Baleg DPR Sebut RUU Masyarakat Adat Solusi Konflik Agraria
SinPo.id - Anggota Baleg DPR RI Nasir Djamil menyoroti persoalan konflik agraria yang kian kompleks. Permasalahan ini bahkan menjadi alasan utama urgensi pembahasan Rancangan Undang-Undang (RUU) tentang Masyarakat Adat.
Menurutnya, keterbatasan lahan serta meningkatnya kebutuhan pembangunan telah memicu persaingan yang berujung konflik, khususnya yang melibatkan masyarakat hukum adat.
Menurutnya, tanah merupakan sumber daya yang tidak dapat diperbanyak, sehingga tekanan terhadap pemanfaatannya semakin tinggi dari waktu ke waktu.
Kondisi tersebut diperparah dengan tingginya kebutuhan pembangunan yang kerap bersinggungan dengan wilayah yang selama ini menjadi ruang hidup masyarakat adat.
"Tanah itu tidak banyak dan tidak bisa diproduksi. Karena itu orang berebut di situ. Ini yang kemudian memicu konflik, terutama dengan masyarakat hukum adat," kata Nasir dalam keterangannya, Jakarta, Jumat, 10 April 2026.
Dia menjelaskan, sebagian besar wilayah Indonesia masih didominasi oleh kawasan hutan yang juga menyimpan kekayaan sumber daya alam. Hal ini menjadikan kawasan tersebut sebagai sasaran berbagai kepentingan, termasuk pembangunan dan investasi, yang dalam praktiknya seringkali menimbulkan benturan dengan masyarakat adat.
"Di dalam hutan itu ada banyak sumber daya alam. Akhirnya hutan juga menjadi sasaran, dan di situlah konflik muncul," ucapnya.

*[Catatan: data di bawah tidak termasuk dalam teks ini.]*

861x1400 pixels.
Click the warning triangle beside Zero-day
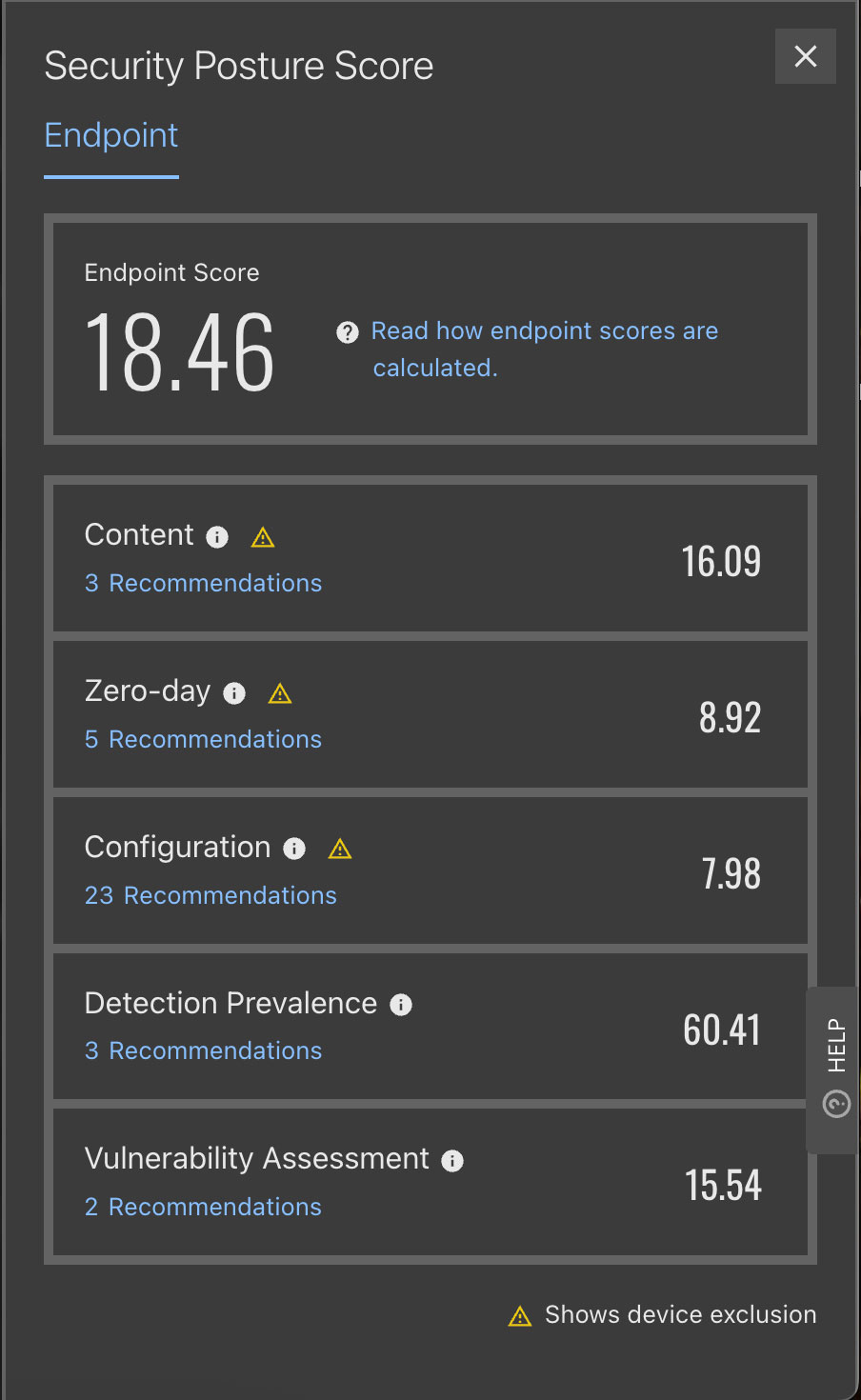pos(280,693)
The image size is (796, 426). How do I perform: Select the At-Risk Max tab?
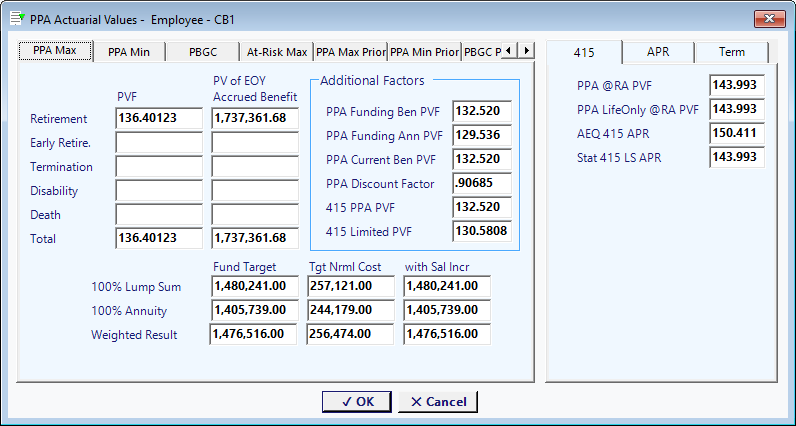pyautogui.click(x=277, y=52)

Legislator dari Fraksi PKS ini menilai konflik yang terjadi tidak semata-mata persoalan hukum, tetapi juga menyangkut keadilan sosial dan pengakuan terhadap hak-hak masyarakat adat yang telah lama hidup dan bergantung pada wilayah tersebut.
Dia juga menyoroti pandangan akademisi yang menyebut pemerintah terkesan belum maksimal dalam menangani isu masyarakat adat. Nasir menilai hal ini perlu didalami secara serius agar RUU yang disusun benar-benar mampu menjawab persoalan di lapangan.
"Saya tertarik dengan pandangan yang menyebut pemerintah terkesan setengah hati. Ini penting kita dalami, karena menyangkut komitmen negara," ujar dia.
Nasir menegaskan keberadaan RUU Masyarakat Adat harus mampu menjadi solusi atas berbagai konflik agraria yang terjadi, sekaligus memberikan kepastian hukum bagi masyarakat adat dalam mempertahankan wilayahnya.
"RUU ini harus bisa menjawab konflik yang selama ini terjadi, sekaligus memberikan perlindungan yang jelas bagi masyarakat adat," kata dia.
Nasir menambahkan Baleg DPR akan terus memperdalam substansi RUU melalui berbagai masukan, termasuk dari kalangan akademisi, agar regulasi yang dihasilkan memiliki landasan yang kuat dan mampu diimplementasikan secara efektif.
"Masukan dari para akademisi sangat penting agar undang-undang ini tidak hanya normatif, tetapi juga menjawab persoalan nyata di lapangan," tegasnya.